Importantly, corruption and illicit financial flows were not included as convergent crimes as these were ubiquitous and considered business-as-usual for organised wildlife criminal groups.

The study found that most convergence occurs further along the value chain (that is, more associated with trafficking than poaching – although there are important exceptions), that there is less network convergence than expected, but that hub and broker convergence is pervasive. It also found IWT networks to be less vertically integrated than other organised crime types.

Rhino horns smuggled in a suitcase. Photo: AFP

Network convergence was found at all levels in the illicit abalone economy in South Africa – from sourcing to trafficking, including interesting examples of value exchanges. It was found in some cases between the heroin and IWT economies in a few countries – although not as pervasively as expected given the long history of these trades in East Africa, and in rhino poaching networks in South Africa and southern Mozambique that also engage in other violent crime types.

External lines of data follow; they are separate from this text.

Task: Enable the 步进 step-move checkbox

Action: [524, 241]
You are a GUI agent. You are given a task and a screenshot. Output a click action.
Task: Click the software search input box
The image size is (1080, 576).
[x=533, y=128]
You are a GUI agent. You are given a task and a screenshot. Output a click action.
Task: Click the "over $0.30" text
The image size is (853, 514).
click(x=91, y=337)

Hub convergence, sometimes involving private sector freight forwarding agents, but always involving corrupt officials, was found in every transport hub investigated – multiple airports in Mozambique, Oliver Tambo airport in South Africa, and Ivato airport and Mahajanga seaport in Madagascar. In many cases, a single key agent or official facilitated the trafficking of multiple illicit products from diverse criminal networks.

Broker convergence was common on the supply side of the IWT illicit economy and was found when investigating illicit trades in lion body parts, pesticides (used for poisoning) and gemstones between northern Mozambique and Malawi, as well as between heroin supply and IWT sourcing in multiple countries – including Mozambique, Malawi, Zambia, and Uganda.

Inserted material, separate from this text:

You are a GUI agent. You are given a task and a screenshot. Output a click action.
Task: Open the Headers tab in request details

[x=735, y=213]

What can we learn from these analyses and what did those consulted recommend we do to reduce regional wildlife crime?

  • Fully understand the wildlife crime value chain and target actions for maximum disruption; don’t just focus on the easiest criminals.
  • Develop and support resilient WCUs.
  • Strengthen organisational systems around specific values and individual qualities (for example integrity and professionalism) and develop selection processes, training, leadership, and career progression that emphasises these and brings the best out in individuals, maintains motivated and structured teams, and builds resilient units and organisations.
  • Develop and implement systems that support and protect staff – trained, trusted contact points, use intelligence to identify risks to staff, integrity testing, and holistic wellness support.
  • Directly address the militarisation of conservation law enforcement. That is, use police training methods for how to interact with people and to understand the social contract they have with their citizens.
  • Continue strengthening criminal justice systems to increase speed and consistency – research shows these play a far more deterrent role than the length of sentence.
  • Focus on local rule of law broadly, especially around remote PAs or trafficking hubs.
  • Ensure proactive court monitoring, both passive (monitoring records for patterns) and active (using journalism or high-level advocates to negate possible corruption in high-profile cases).
  • Target corrupt facilitators and money launderers – this is where illicit economies converge.
  • Support building informal networks between law enforcement units and sections of the criminal justice system.
  • Support transnational cooperation based on where the investigations develop, then build formal systems to support these once they are operating.
  • Understand wildlife crime-related issues for local people beyond just economic incentives and then align with or support these, if possible, for example, improved service delivery and local safety and security. 

 

Alastair Nelson

Alastair Nelson has 28 years field experience implementing and leading field-conservation programmes in the Horn of Africa, East and Southern Africa. Alastair is currently the Managing Director of Conservation Synergies, an organisation that supports governments and their partners to look at conservation problems from new angles, working with experts from other fields to understand drivers and patterns, then develop practical solutions.